>>>
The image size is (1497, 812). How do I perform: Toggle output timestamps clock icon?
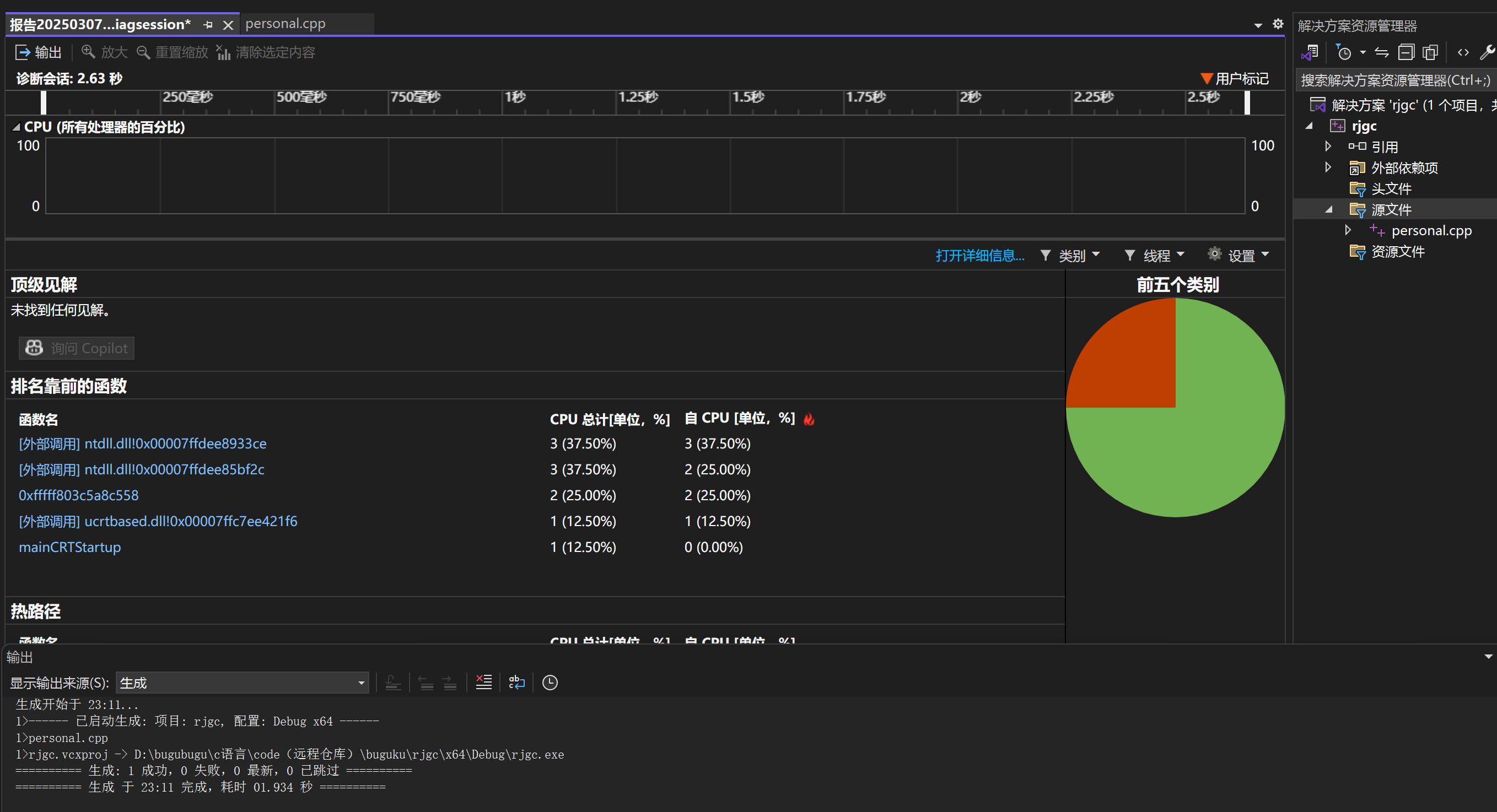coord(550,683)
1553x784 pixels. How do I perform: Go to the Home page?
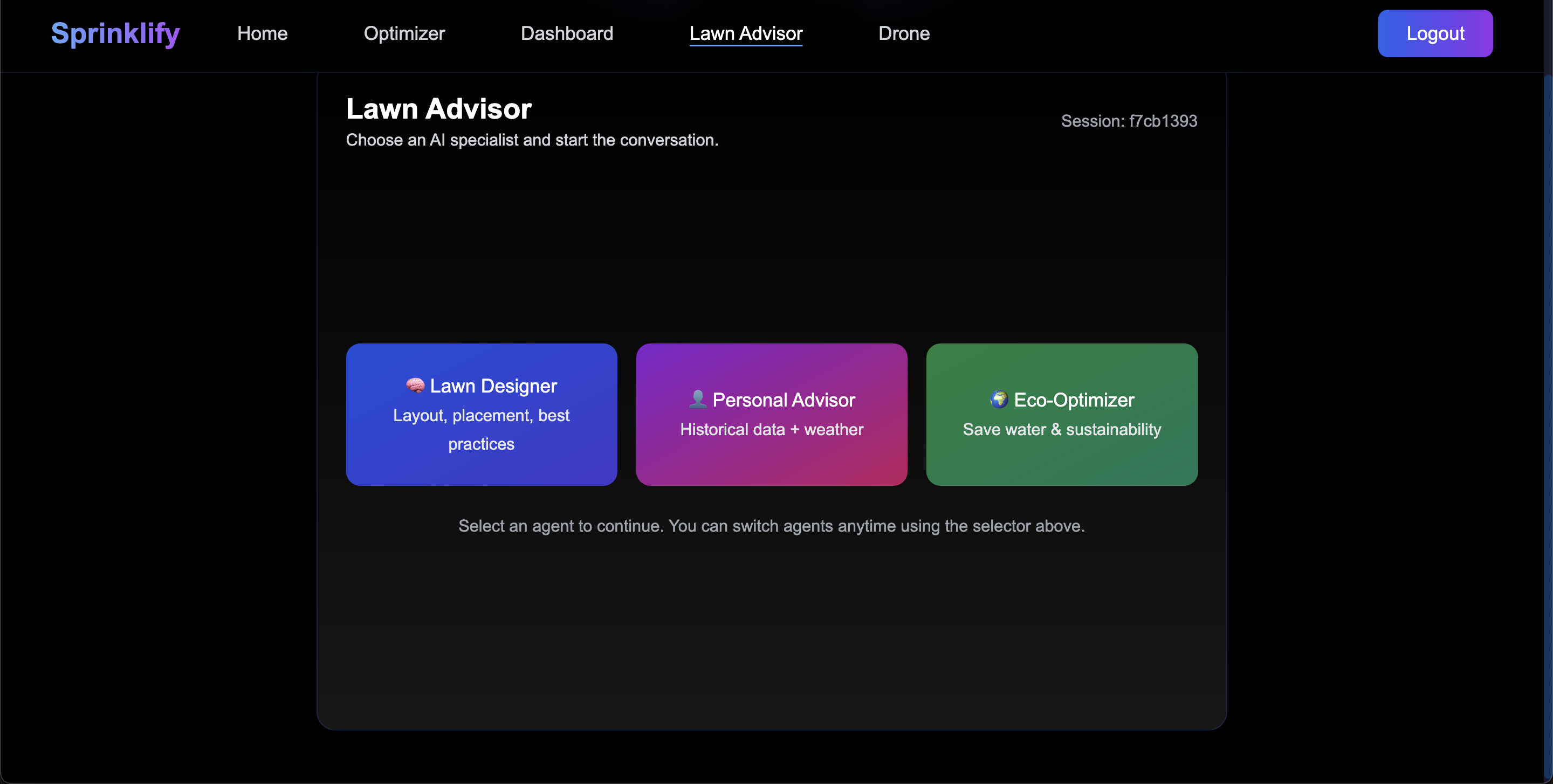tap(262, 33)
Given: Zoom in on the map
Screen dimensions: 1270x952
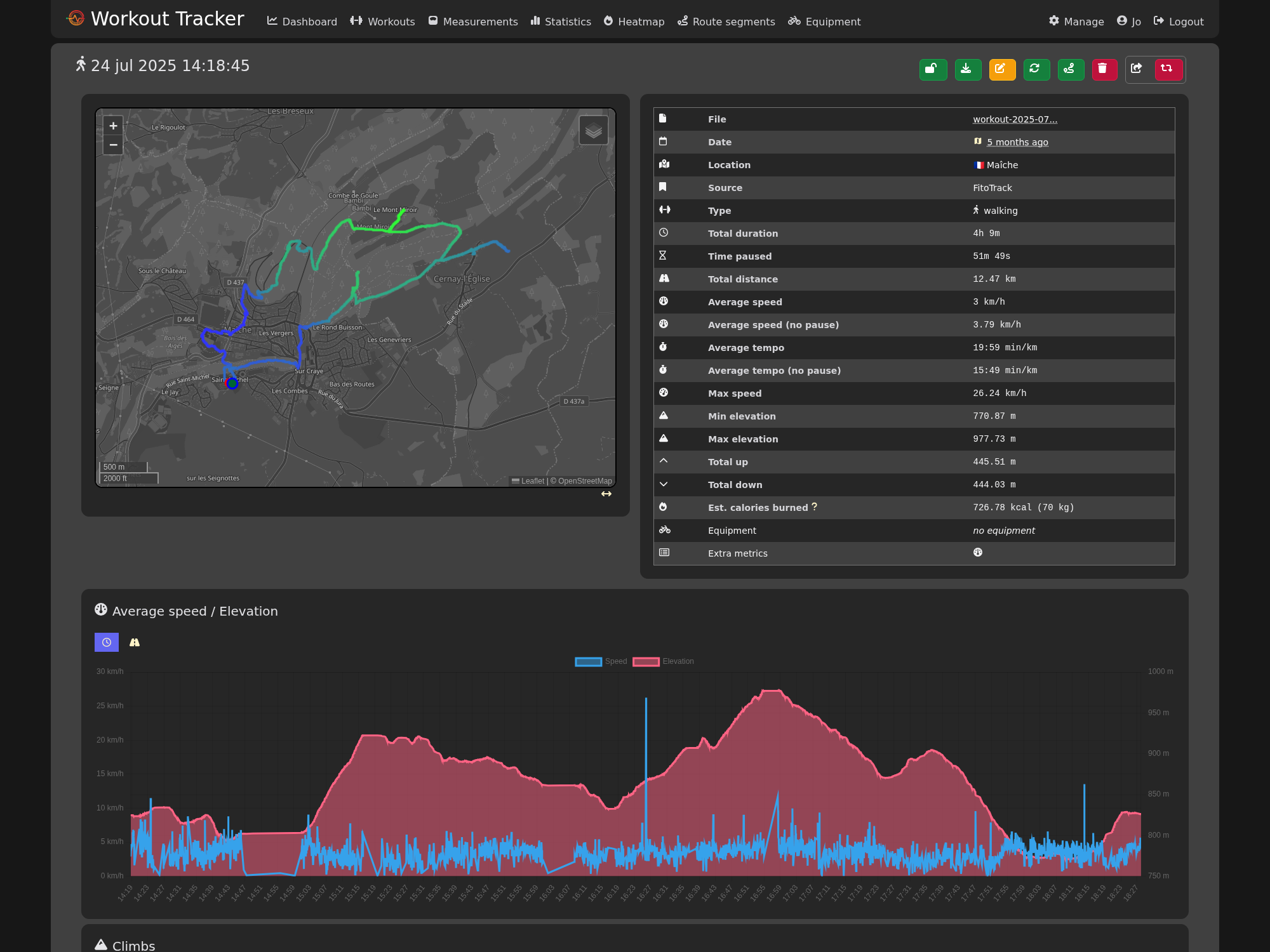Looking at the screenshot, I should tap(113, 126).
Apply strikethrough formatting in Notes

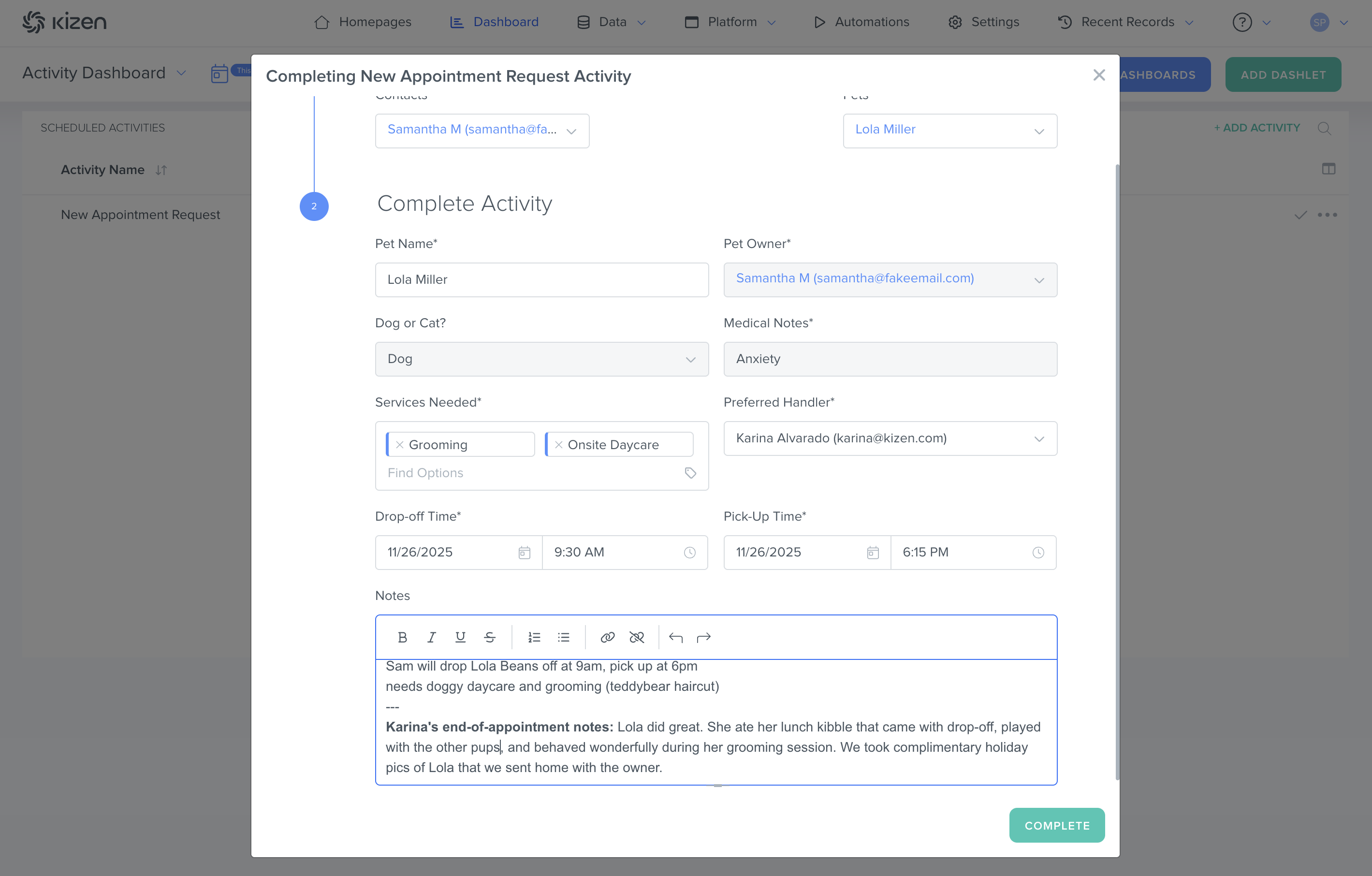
<<<
Exactly the lines from the one with "Screen dimensions: 1270x952" through the end of the records should be written out, and only those. Pictures do not belong in the copy.

Screen dimensions: 1270x952
Looking at the screenshot, I should tap(113, 126).
Apply strikethrough formatting in Notes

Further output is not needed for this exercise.